Selected passage >>
# Speckled Trout?



## LilSiman/Medina (Nov 30, 2010)

I'm going to the OBX in August and was wondering if I could catch some speckled trout off the shore with my fly rod? If anyone knows anything about help would be appreciated.


----------



## ledslinger (Aug 24, 2006)

I catch them in Cape Lookout and are always related to rock jettys and are only accesible by boat. There are more exciting things around to catch, they fight like a zucchinni with fins and made my freezer smell like anchovies.
Depending when you go and where---you might find albies, jacks,blues, spanish mackerel or reds.
Better be thinking more in the order of a 9 or 10 weight if you find any of those.


----------



## LilSiman/Medina (Nov 30, 2010)

Alright a 6wt won't work for these? Ill probably buy a LLbean 8 or 9wt for around $100 before I go.


----------



## WhoolyBugger (Aug 25, 2008)

You may do better catching bluefish off the beach.. Trout run through from time to time but the blues are a blast on light tackle.. Tip- use a steel leader! Make sure it isn't shiny though cuz those buggers will attack anything that reflects light!


----------



## ckfowler (Jul 14, 2008)

I will also be in OBX mid Aug. Have thrown flies in the surf for years now with mixed luck. If there are Taylor Blues coming by, you can have a blast. I have yet to catch a speck on the fly but have managed croakers, spot, flounders and needlefish in addition to the blues. I like to tie bite leaders of braided line onto flies and then store them on snell holders to not have to mess with trimming the braided line in the midst of things. Put a loop at the end of the leader on the rod and another on the shock tippet and loop them together for quick fly changes. If the surf is rough, you can wade around in the sound. Nice canal behind Bodie Island Lighthouse that channels fish or you can park at Oregon Inlet Fishing Center and play in the marsh N of there. I have avoided wading around the actual inlet bridge, strong currents and lots of boat traffic. Drop a kayak in at the bridge to Manteo and fish the channels under the causeway or around one of the close islands. If you are staying in one of the more popular towns, you will have to be in the surf early or you will catch people trying to cast. Clousers or small maribou jigs on a floating line, deceivers better with a sink tip or some weight.


----------

Written request 1 >>
Retype the part of the speckled trout thread that opens with the words containing "Better be thinking" and closes with "before I go.".
Written request 2 >>
In the speckled trout thread, which fish does ledslinger say you might find depending on when and where you go?
Written request 3 >>
Answer these questions about the speckled trout thread.
(a) What rod weight does ledslinger suggest for those other fish?
(b) What kind of leader does WhoolyBugger recommend for blues?
(c) Where does ckfowler say you can park to fish the marsh north of there?
The lines after this point are not needed.

Dataset content >>
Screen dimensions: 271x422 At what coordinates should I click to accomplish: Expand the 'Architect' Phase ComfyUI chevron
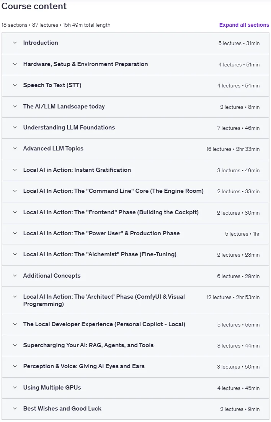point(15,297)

...

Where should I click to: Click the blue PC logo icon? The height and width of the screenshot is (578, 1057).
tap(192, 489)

Written answer 1 >>
Better be thinking more in the order of a 9 or 10 weight if you find any of those.


----------



## LilSiman/Medina (Nov 30, 2010)

Alright a 6wt won't work for these? Ill probably buy a LLbean 8 or 9wt for around $100 before I go.

Written answer 2 >>
albies, jacks, blues, spanish mackerel, reds

Written answer 3 >>
(a) A 9 or 10 weight.
(b) A steel leader that isn't shiny.
(c) Oregon Inlet Fishing Center.